### ABOUT THIS TASK
Read the material below and count the lines holding the string "computer". Give that count with nothing added.

------------------------------------

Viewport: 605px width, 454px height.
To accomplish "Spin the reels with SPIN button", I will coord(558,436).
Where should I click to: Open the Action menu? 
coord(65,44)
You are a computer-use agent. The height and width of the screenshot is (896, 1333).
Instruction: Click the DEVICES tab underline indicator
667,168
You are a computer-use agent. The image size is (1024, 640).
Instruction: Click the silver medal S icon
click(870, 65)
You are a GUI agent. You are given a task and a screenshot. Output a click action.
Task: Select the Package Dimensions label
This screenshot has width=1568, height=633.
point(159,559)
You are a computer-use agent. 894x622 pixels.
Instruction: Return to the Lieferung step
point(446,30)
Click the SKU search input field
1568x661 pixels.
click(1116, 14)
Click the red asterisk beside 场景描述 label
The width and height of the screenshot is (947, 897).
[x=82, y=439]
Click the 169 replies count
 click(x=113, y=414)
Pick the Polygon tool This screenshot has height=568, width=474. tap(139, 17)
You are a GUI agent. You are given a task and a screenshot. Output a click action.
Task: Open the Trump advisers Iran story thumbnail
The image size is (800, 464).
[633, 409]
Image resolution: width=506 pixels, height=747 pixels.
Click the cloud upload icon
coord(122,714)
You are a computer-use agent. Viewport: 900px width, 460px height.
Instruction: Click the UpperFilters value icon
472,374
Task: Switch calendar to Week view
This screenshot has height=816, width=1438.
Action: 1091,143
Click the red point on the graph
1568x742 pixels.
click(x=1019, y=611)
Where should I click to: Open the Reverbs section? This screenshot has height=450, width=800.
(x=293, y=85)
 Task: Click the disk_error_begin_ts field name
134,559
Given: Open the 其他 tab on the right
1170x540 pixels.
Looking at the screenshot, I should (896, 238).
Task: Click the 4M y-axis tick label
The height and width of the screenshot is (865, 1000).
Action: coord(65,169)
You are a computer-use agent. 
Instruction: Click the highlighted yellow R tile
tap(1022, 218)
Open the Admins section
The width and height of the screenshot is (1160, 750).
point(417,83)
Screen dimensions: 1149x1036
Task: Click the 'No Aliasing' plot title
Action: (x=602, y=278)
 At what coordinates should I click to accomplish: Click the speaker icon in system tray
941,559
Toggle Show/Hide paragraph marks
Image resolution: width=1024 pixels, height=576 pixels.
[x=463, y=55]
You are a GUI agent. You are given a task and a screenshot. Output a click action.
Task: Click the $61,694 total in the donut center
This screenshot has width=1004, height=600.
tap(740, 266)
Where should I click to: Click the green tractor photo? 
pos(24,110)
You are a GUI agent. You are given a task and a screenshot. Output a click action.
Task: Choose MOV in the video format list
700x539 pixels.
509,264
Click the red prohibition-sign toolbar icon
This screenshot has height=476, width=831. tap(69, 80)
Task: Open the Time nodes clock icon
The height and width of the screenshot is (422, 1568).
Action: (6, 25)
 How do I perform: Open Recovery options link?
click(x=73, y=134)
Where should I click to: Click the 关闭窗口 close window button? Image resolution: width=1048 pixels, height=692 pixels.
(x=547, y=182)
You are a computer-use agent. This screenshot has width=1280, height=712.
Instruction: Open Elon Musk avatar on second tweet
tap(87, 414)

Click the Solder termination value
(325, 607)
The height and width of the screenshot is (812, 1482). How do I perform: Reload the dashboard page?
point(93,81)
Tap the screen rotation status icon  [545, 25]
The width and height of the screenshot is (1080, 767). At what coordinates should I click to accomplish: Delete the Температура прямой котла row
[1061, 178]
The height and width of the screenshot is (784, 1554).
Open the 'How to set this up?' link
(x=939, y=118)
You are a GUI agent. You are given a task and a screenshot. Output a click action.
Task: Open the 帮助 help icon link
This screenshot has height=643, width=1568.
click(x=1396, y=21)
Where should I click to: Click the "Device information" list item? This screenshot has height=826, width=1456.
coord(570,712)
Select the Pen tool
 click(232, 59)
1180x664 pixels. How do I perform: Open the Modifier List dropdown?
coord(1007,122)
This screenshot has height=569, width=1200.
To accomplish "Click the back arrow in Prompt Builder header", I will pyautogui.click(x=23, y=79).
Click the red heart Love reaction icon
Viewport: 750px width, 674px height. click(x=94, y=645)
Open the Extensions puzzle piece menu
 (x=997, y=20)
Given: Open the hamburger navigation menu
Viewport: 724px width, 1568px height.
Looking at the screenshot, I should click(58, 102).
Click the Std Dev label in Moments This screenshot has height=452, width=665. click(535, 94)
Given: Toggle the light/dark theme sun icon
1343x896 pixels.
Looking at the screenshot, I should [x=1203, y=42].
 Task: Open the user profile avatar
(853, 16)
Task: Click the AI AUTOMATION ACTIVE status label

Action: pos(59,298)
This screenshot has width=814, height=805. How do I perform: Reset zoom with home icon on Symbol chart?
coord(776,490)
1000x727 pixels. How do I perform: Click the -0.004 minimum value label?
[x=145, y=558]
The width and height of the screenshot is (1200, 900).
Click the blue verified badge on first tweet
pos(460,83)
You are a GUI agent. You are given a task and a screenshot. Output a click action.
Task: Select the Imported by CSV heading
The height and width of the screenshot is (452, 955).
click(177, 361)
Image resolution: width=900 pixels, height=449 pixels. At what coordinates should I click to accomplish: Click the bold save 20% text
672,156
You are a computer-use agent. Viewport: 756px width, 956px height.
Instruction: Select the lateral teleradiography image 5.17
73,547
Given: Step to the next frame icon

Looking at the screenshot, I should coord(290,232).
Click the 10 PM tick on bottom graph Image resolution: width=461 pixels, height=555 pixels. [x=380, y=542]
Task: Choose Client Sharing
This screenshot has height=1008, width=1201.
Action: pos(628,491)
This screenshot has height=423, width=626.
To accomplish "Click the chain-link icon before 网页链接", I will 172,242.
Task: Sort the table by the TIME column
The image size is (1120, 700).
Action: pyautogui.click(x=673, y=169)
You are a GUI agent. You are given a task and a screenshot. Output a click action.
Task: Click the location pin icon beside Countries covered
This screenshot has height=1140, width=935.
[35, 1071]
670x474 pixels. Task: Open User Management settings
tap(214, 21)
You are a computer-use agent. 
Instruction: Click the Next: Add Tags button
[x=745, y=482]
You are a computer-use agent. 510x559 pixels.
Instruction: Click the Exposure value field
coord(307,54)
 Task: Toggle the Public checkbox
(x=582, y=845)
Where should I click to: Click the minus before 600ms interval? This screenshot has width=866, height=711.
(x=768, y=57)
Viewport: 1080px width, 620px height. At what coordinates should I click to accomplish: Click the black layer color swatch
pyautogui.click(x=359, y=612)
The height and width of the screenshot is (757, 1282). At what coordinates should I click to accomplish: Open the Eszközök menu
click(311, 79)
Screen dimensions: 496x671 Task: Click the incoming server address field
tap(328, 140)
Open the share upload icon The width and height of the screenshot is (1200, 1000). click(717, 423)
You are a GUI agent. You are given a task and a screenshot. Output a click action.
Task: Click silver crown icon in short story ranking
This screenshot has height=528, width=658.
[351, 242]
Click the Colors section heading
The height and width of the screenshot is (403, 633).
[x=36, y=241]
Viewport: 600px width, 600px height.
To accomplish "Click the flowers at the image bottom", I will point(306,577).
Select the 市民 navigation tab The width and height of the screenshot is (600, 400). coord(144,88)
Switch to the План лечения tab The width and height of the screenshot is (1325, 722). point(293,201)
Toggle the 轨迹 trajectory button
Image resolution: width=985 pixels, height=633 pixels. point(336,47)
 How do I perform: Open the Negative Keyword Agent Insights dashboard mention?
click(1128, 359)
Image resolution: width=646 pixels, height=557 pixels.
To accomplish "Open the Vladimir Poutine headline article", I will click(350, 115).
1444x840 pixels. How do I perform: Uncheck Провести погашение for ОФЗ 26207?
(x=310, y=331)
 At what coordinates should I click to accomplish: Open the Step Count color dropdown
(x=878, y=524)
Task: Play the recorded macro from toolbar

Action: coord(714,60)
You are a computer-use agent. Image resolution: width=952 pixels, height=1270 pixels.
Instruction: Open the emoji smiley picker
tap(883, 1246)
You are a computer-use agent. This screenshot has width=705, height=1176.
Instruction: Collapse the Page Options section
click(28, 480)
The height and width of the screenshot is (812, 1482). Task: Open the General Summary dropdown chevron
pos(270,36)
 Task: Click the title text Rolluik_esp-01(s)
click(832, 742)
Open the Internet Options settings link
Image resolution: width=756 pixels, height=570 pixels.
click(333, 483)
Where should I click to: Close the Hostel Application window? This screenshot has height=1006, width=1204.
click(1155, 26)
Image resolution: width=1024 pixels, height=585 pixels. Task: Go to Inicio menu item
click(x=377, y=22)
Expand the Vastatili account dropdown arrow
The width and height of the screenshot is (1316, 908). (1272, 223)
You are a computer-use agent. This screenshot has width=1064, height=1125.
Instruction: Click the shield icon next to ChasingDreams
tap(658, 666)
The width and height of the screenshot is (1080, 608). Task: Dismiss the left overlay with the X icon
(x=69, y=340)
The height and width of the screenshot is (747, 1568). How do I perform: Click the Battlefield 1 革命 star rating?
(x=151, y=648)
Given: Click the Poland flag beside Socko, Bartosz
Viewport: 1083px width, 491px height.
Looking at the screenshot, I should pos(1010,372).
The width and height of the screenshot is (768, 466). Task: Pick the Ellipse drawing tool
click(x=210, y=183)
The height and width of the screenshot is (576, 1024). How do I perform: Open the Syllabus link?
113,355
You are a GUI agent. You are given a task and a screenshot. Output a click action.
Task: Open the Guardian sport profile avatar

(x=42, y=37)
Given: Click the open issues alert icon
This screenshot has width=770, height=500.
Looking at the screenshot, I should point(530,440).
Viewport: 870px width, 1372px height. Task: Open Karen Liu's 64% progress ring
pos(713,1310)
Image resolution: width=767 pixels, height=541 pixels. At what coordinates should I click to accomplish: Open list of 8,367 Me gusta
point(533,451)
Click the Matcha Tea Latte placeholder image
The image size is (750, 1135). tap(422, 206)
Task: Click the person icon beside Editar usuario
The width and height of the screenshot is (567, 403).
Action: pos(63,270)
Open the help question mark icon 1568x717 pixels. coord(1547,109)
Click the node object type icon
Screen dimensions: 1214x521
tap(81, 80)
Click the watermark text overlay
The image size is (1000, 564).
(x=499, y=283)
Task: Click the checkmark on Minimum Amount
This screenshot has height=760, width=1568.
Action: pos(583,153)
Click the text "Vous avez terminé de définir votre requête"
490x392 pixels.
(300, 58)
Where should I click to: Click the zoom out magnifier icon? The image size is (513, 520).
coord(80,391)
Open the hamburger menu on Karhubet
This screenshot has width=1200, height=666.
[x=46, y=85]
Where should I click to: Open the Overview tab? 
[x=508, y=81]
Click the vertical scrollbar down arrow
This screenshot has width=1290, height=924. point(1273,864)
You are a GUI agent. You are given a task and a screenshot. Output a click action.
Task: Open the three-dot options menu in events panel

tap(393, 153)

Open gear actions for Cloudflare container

------------------------------------

### SOLUTION
12